Jakarta, aktual.com – Wacana mengakhiri pemilihan kepala daerah (pilkada) langsung kembali menguat setelah Ketua Umum Partai Golkar Bahlil Lahadalia mengusulkan dilakukan melalui DPRD dengan alasan biaya politik yang mahal. Gagasan ini pun sebelumnya pernah disampaikan Presiden Prabowo Subianto.

Meski menuai kritik karena dinilai berpotensi memangkas hak pilih rakyat dan memundurkan demokrasi, namun ada jalan tengah agar usulan tersebut berjalan.

Rektor Universitas Paramadina Didik J Rachbini mengajukan inovasi mixed method atau campuran. Pertama, pilkada tidak dilakukan secara langsung tetapi dipilih oleh DPRD. Kedua, calon gubernur dan calon bupati/walikota bukan ditetapkan elit partai tetapi berasal dari unsur pilihan masyarakat, yakni 3 anggota DPRD terpilih dengan suara terbanyak dari propinsi atau kabupaten/kota tersebut.

“Ini merupakan jalan tengah antara demokrasi liberal yang rusak sekarang dengan menghindari sistem pemilihan DPRD seperti Orde Baru,” papar Didik, dalam keterangan tertulisnya, Selasa (23/12/2025).

Menurutnya, pilkada langsung membutuhkan ongkos yang sangat mahal, namun pemilihan tidak langsung juga tidak bebas dari masalah karena hanya elite yang terlibat.

“Jika pemilihan kepala daerah dikembalikan ke DPRD seperti zaman Orde Baru, itu akan menghilangkan hak pilih rakyat sekaligus memundurkan sistem demokrasi,” ujarnya.

Namun, kata Didik, persoalan paling serius justru datang dari keterlibatan teknologi dalam pemilihan langsung.

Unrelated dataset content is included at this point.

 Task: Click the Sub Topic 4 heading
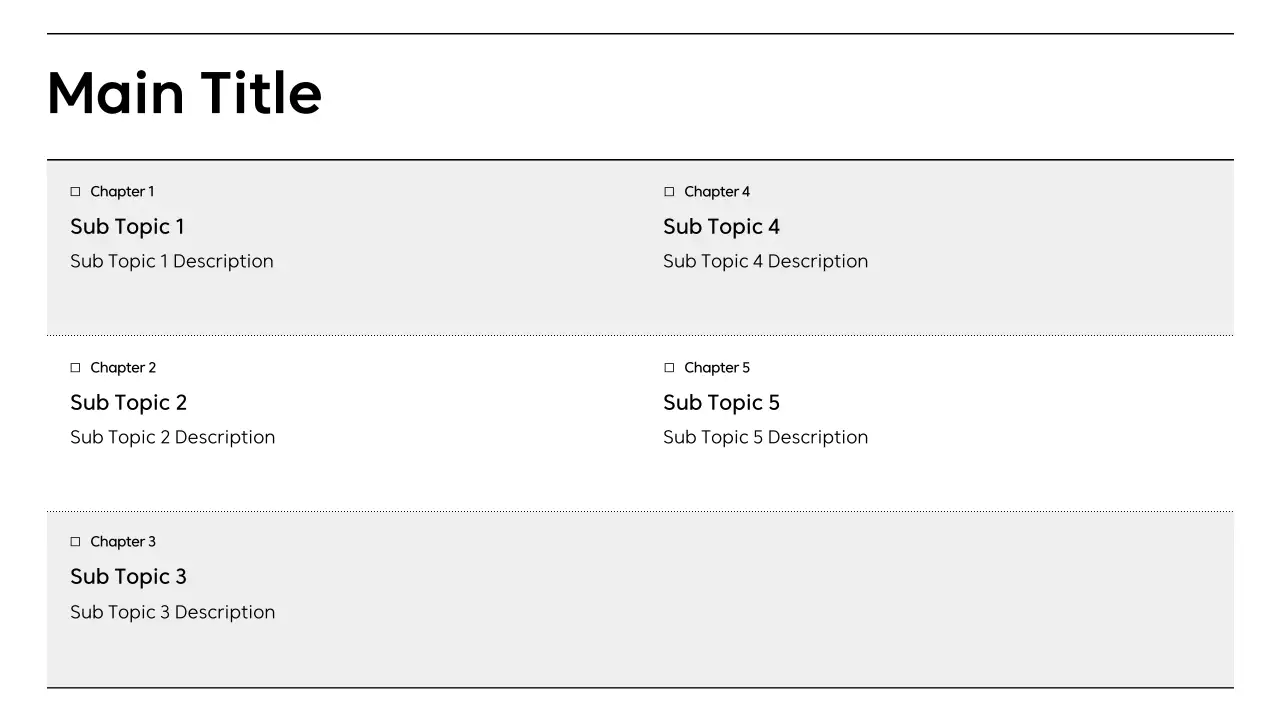pos(721,227)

“Pemilihan langsung selama dua dekade terakhir ditandai oleh keterlibatan alien, seperti AI, bots, buzzer dan barang asing lainnya, yang merusak sendi-sendi demokrasi,” katanya.

Akhirnya, ucap Didik, demokrasi bergeser dari dialog menjadi manipulasi mesin. Dialog dalam demokrasi disapu oleh suara ‘mesin’ media sosial.

Didik menilai kondisi tersebut melahirkan kepemimpinan pencitraan. “Hasilnya adalah pemimpin pencitraan, yang tidak menampakkan wajah aslinya,” katanya.

Meski begitu, Didik menegaskan mengembalikan pilkada sepenuhnya ke DPRD juga berisiko.

“Ini sama dengan keluar dari mulut harimau masuk ke mulut buaya,” ujarnya.